John W. Kitchens, MD: Roger, these patients, we’re talking every other month, or every month and a half, coming in. What are some of the challenges that you face, not just from a medical standpoint, but from a societal standpoint, from a familial standpoint, with treating these patients so frequently?
Roger A. Goldberg, MD, MBA: We talked a bit about this idea of a treatment burden, and there is a burden for the patient to have to come in, but it’s also an office visit burden. It’s a burden for their caregiver to have to drive them, particularly with the macular degeneration population, which tends to be an older population. Many of them don’t feel comfortable driving after they’ve gotten an injection. I would say, particularly in my AMD [age-related macular degeneration] population, most of them are coming to the clinic with a driver. They need to have somebody else come with them. The medicines, particularly the on-label medicines, are expensive. There’s a societal burden in terms of the cost of care to manage and control this disease. When you look at the cost, and they do cost-benefit analyses vs the millions of people who would have gone blind, had we not had these agents available to us. Both in AMD and diabetic retinopathy, in both of those indications, the societal cost of blindness is much greater than the cost of these medications. But the burden is still there just in terms of the ongoing effort required to come in and maintain that fairly regular and regimented treatment algorithm that’s necessary to maintain the vision over time.
It’s easy for patients in that first 1 to 3 injections because they’ve seen some vision gain. They look at the OCT [optical coherence tomography] that Dante talked about at the top of this program, and they see that the fluid is gone. What they’re experiencing with their vision and what they see in terms of the anatomic response, they’re excited and on board with treatment. Every 6 months though, after that when you’re talking about stability, which is to say, “Hey, we’re keeping your retina dry. We’re keeping your vision unchanged now.” Every once in a while, I have to pull up the original scan from when they first came in and say, “Remember, this is what we’re trying to prevent you going back to.” It can be tiring to come in when you’re not experiencing the benefit like you did during those first few injections.
John W. Kitchens, MD: It’s fascinating that you’ll have patients who have amazing responses, and after about a year, they’ll say, “Do I have to keep getting these shots, or I’d really like to take a break.” And sometimes I’ll say, and it’s always the patient’s choice, “OK, we’ll give you a little break.” And inevitably they’ll have a recurrence, where hopefully they don’t have hemorrhage. They’ll just have leakage and their vision will drop and they’ll realize, wait a second, it’s this aha moment. “These treatments are keeping me seeing. They made me better, and now they’re preserving my vision.” And you usually don’t have to have them go through that more than once before they go, “I get it. I’m going to stay on the shots.”

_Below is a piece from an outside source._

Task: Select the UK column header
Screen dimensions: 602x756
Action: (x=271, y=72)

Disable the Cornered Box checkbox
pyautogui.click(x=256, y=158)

Roger A. Goldberg, MD, MBA: Certainly I think from a lot of the retrospective data from COVID-19, when some of these patients did miss their visits, and now it wasn't every patient who missed a visit or who lost vision, but a significant proportion of patients lost vision. And then yes, like knock on wood, and I'm knocking on wood here. But patients sometimes were able to get that vision back when we re-instituted treatment. Sometimes though patients weren’t able to get the vision back that they lost, and those are bad outcomes. So we kind of did this little bit of a mass trial in some patients who were either too afraid to come in, or whatever their COVID-19 situation was; sometimes the nursing home wouldn’t even let them out of the nursing home to come in and get their treatment. So it wasn’t always by choice or their choice, that they didn’t come in.